Is this happening everywhere? Today, on a gorgeous Sunday afternoon – the 27th of February, in fact – walking around Park Slope, I was struck by the sheer number of people who won’t or can’t let Christmas 2010 pass into the record books.
(I took every single one of these pictures, and I took them earlier TODAY. And by today, I mean Sunday, 27 February 2011.)
This is how it went down:
I’m walking to the Key Food for toilet paper and a roll of quarters (unrelated necessities), and I see this in the window of the New China Tung nearby:
By itself, no big deal. One random Christmas decoration in one random window does not a crisis make. But then, in the Key Food itself, I see this in the breakfast aisle, between wheat germ and oatmeal:
Weird, huh? Well, wait! Walking home, I begin to notice the scary abundance of neglected Christmas all around me. For example, a massage parlor:
The vegan yogurt place:
One of the five-thousand real estate agencies on 5th Avenue:
Nearly apoplectic with shock, I hurried home. But when I took Margot out for a walk, the horrors followed me.
A parenthetical observation: One of the strangest sights in New York is the proliferation of dead trees after Christmas. It starts literally the day after, with dead trees strewn on curbs in front of buildings inhabited by people who probably shouldn’t have bothered with the Christmas fuss at all if they were so ready to ditch the damn things. Then, it continues for weeks, well into January, with tree carcasses finally appearing on the stoops of people who are fascinated with decay, or who really like the smell of dried pine, or who were probably just too busy to take the ornaments off the dead thing in the living room.
But it’s the penultimate day of February. There is no excuse.

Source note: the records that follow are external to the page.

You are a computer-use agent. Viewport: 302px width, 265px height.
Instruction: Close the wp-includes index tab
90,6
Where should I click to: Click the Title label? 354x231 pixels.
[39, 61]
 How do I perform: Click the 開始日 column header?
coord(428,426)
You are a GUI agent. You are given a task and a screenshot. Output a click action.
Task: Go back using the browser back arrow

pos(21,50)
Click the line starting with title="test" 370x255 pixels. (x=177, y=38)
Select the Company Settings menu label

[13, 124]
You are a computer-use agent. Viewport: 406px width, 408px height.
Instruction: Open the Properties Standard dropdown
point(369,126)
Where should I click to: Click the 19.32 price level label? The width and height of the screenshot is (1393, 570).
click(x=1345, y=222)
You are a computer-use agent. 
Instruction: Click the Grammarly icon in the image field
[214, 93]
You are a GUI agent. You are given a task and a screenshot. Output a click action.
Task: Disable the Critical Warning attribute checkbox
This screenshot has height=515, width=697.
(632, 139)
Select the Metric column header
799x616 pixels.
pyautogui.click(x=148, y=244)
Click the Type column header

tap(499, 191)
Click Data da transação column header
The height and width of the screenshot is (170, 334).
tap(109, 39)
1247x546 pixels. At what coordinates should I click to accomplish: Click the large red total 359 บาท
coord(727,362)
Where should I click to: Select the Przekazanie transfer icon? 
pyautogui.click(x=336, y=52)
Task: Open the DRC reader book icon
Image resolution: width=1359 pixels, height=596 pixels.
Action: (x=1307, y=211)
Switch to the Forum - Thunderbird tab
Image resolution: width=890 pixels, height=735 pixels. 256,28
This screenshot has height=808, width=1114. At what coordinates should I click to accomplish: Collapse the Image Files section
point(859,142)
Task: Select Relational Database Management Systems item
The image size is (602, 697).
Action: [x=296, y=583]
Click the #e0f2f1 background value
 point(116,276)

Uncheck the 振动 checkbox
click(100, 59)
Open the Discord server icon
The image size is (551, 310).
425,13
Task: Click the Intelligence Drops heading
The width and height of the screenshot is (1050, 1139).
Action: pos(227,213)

My whole block is a feast of sad Christmas blight:
In one building, you can even see Christmas crap haphazardly piled in the window, as if a tornado of good sense swept up (almost) all the other neighborhood decorations and deposited them here.
I think the best shot I took is of desiccated evergreen with fake berries in a window planter. I like it because the silhouette reflection of another tree in the window reminds me of the evil forest at the beginning of Tales from the Darkside.
Maybe I’m overreacting. Maybe the sustained celebration of holidays is just a New York thing. I mean, look what was in my miso soup today:
To be fair, I passed New China Tung again later on, and I noticed something positively progressive on their door:
But then I realized…it’s not Hoppy Early Easter. No.
It’s Hoppy Late New Year…of the Rabbit.